▸ Directions for this task
Going line by line through the listing below, count those with the string "level" and answer with the number alone.

▸ Data extract

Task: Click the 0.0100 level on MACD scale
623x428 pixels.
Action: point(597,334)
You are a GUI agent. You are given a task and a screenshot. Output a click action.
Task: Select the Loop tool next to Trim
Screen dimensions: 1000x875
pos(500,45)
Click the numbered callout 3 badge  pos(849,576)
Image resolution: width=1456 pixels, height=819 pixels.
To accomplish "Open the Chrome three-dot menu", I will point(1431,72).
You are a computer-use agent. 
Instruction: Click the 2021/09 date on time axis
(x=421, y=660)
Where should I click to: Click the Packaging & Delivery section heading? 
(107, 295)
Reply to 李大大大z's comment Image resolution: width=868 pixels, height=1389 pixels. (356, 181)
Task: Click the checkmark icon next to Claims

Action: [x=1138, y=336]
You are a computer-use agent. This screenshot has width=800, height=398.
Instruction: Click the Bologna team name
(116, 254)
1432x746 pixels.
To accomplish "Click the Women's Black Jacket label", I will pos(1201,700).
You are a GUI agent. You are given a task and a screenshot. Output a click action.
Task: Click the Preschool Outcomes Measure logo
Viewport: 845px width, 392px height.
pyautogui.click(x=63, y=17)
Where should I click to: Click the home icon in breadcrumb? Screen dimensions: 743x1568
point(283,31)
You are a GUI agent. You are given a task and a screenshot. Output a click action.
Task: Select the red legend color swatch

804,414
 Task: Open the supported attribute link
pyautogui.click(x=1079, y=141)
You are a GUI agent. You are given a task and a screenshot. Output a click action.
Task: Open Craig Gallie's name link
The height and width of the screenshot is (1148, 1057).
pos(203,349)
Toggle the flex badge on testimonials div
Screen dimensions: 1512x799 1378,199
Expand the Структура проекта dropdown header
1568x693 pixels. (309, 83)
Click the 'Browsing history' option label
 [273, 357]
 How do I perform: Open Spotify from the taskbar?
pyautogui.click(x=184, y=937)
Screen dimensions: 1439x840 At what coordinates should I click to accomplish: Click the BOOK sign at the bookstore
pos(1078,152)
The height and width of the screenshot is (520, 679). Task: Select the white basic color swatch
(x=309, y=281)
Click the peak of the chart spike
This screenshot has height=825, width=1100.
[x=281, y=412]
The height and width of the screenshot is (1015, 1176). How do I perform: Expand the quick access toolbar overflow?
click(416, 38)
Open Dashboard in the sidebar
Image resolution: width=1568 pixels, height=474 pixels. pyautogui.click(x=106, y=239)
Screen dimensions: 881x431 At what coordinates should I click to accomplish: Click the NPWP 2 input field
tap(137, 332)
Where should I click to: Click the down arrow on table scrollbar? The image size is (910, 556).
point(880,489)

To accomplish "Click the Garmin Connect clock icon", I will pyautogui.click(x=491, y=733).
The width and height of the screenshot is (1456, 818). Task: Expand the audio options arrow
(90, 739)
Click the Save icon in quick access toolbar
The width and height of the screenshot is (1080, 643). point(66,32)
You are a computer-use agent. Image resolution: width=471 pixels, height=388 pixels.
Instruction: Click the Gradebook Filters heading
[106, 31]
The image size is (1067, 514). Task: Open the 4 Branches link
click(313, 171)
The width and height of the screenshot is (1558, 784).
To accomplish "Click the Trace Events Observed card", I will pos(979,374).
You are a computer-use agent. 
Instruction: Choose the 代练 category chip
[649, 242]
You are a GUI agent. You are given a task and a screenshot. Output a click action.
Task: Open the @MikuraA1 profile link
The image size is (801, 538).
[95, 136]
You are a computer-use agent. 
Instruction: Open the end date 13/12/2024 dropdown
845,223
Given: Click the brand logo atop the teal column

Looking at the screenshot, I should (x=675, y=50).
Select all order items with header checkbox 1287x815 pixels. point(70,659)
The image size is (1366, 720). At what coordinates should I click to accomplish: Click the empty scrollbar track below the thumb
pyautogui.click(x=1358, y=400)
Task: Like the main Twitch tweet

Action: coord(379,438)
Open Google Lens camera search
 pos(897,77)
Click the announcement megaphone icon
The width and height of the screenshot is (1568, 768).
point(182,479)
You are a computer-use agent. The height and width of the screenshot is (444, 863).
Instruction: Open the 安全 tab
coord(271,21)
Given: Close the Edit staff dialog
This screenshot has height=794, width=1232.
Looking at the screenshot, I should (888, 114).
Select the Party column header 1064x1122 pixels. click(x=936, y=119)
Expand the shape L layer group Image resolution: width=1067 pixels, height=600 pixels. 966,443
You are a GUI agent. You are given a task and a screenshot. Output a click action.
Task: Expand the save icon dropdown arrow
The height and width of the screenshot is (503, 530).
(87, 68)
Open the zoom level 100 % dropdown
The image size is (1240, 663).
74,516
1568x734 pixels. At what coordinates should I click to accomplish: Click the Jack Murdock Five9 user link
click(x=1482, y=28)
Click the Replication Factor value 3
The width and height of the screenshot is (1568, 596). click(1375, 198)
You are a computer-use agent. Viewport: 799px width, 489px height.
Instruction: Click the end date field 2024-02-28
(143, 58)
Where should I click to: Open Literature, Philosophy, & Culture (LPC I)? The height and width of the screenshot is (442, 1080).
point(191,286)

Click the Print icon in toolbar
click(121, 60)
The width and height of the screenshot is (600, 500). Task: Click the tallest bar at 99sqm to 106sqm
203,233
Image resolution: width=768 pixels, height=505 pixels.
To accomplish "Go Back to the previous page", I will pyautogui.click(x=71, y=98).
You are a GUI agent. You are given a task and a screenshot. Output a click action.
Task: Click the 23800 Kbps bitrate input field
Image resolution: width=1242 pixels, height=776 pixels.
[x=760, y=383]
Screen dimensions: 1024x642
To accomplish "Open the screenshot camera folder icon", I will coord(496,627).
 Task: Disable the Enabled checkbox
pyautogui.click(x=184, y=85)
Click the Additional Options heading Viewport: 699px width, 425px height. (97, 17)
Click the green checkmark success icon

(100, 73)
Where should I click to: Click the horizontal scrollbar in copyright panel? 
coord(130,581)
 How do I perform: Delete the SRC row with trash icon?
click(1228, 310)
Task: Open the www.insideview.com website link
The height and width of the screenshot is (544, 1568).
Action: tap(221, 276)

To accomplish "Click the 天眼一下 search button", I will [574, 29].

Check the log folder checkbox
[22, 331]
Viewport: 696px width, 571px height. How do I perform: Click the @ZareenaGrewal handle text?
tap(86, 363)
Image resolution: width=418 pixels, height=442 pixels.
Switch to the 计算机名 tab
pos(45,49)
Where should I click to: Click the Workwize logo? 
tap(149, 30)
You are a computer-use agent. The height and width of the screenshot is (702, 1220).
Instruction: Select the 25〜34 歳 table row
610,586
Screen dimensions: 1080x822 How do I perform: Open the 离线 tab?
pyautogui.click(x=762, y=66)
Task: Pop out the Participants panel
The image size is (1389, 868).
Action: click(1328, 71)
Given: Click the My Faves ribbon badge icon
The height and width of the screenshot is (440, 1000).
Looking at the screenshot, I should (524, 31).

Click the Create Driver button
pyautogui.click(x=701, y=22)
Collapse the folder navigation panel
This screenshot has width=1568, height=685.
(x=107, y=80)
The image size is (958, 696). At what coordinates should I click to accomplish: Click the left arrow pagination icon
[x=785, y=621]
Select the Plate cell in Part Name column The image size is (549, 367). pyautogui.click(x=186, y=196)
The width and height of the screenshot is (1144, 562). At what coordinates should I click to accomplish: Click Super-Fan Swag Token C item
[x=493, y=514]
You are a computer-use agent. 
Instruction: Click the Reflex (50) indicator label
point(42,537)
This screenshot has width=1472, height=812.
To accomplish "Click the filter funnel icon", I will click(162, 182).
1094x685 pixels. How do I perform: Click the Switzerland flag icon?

▸ Solution for this exercise
2